_Written task:_
Please return everything in the listing from the line containing "Where should I click to: Open the 眼表疾病专业" down to the line containing "Action: pyautogui.click(x=49, y=179)", both included, without changing a character.

Records excerpted from a collection:
┄┄┄┄┄┄

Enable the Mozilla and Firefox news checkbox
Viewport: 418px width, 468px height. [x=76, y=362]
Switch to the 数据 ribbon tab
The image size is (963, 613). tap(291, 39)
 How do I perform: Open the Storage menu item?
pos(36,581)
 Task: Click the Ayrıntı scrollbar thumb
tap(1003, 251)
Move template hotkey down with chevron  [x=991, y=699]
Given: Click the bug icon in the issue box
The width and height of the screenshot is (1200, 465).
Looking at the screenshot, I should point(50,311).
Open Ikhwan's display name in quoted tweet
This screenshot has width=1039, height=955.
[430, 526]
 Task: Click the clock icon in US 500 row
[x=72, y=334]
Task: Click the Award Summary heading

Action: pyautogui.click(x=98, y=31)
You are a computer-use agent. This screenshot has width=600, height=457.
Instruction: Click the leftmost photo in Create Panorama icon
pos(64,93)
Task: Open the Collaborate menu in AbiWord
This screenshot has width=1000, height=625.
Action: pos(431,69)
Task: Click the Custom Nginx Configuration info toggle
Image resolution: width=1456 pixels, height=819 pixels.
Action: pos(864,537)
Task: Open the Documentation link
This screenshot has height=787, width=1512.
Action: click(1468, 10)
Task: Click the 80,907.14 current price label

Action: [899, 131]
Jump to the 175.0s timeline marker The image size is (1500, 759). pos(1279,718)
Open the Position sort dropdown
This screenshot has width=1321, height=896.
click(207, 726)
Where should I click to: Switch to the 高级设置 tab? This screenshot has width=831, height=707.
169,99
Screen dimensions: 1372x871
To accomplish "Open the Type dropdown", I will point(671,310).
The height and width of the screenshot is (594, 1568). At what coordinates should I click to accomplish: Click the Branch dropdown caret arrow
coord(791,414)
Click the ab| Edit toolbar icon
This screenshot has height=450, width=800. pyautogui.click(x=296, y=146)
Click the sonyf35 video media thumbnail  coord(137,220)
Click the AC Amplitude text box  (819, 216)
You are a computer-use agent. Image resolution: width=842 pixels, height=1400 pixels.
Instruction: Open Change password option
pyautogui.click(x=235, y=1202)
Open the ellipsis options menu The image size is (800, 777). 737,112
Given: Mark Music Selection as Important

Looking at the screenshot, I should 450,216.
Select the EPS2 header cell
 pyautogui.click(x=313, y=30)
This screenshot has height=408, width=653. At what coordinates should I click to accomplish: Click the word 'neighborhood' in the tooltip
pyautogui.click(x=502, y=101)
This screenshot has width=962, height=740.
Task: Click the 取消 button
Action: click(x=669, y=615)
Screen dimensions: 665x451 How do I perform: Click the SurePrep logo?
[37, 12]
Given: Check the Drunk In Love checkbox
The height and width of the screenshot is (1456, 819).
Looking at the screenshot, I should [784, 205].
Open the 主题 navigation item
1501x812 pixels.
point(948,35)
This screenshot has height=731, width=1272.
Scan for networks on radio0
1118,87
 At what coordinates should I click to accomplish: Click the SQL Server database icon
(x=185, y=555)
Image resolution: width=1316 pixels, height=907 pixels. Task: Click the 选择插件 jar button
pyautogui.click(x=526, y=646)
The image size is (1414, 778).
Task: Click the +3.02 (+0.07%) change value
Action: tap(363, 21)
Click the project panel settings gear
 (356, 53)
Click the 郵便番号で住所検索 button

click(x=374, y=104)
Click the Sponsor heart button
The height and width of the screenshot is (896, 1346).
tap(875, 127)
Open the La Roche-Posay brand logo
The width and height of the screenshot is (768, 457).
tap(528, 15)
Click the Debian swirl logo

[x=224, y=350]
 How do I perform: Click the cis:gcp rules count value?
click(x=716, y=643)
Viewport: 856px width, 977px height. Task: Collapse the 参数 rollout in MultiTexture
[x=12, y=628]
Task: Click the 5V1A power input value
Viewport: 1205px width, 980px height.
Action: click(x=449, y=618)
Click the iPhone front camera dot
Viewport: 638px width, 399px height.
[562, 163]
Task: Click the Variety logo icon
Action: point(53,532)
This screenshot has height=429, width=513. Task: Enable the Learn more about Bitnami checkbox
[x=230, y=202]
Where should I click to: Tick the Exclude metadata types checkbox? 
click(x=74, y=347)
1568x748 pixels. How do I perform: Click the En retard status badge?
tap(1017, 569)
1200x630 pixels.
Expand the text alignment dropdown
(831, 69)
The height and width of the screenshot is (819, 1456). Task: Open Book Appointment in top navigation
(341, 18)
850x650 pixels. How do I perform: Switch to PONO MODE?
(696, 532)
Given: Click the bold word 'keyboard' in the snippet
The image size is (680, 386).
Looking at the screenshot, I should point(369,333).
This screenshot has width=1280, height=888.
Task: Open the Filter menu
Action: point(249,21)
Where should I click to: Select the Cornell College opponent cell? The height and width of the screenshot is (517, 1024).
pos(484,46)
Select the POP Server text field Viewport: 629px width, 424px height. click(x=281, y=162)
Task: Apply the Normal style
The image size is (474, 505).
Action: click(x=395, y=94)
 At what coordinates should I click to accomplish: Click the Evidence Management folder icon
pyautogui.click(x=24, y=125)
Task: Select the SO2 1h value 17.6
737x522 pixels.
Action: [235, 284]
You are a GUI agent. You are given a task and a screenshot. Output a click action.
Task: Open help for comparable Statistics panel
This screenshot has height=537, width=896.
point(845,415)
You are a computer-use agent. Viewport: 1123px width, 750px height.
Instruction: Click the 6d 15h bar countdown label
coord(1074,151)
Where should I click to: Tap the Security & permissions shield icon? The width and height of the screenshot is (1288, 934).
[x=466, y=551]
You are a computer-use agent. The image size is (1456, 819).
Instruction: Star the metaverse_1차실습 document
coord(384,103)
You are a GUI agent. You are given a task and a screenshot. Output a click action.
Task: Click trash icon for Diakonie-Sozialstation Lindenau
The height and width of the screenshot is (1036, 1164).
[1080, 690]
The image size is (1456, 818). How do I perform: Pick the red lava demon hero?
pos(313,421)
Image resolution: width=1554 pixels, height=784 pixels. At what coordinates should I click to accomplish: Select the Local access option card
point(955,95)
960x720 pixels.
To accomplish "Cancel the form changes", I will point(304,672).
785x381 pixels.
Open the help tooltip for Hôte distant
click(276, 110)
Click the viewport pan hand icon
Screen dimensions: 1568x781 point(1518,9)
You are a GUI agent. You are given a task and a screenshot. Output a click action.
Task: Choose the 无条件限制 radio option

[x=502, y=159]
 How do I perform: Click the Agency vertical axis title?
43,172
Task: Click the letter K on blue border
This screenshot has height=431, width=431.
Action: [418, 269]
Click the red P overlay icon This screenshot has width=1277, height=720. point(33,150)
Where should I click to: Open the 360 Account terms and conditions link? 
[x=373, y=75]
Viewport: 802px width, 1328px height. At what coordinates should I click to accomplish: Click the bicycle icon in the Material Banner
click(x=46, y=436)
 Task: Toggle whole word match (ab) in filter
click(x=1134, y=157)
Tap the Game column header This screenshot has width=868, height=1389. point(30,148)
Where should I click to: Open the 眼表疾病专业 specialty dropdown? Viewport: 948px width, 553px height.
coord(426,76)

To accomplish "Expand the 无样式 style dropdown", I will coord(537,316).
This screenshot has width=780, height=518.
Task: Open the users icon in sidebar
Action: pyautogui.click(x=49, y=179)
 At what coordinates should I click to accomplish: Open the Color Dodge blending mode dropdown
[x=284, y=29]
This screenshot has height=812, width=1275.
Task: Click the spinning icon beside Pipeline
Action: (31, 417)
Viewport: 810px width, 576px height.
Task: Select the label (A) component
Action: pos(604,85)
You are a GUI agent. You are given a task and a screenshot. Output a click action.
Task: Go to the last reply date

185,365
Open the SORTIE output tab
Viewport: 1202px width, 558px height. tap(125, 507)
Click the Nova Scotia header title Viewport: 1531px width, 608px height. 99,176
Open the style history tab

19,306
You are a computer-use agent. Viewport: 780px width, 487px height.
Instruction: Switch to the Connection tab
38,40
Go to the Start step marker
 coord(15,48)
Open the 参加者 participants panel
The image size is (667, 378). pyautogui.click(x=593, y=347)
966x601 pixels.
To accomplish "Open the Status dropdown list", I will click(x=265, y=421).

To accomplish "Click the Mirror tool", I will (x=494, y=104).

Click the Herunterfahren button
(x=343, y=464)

┄┄┄┄┄┄

_Written answer:_
Where should I click to: Open the 眼表疾病专业 specialty dropdown? Viewport: 948px width, 553px height.
coord(426,76)

To accomplish "Expand the 无样式 style dropdown", I will coord(537,316).
This screenshot has width=780, height=518.
Task: Open the users icon in sidebar
Action: pyautogui.click(x=49, y=179)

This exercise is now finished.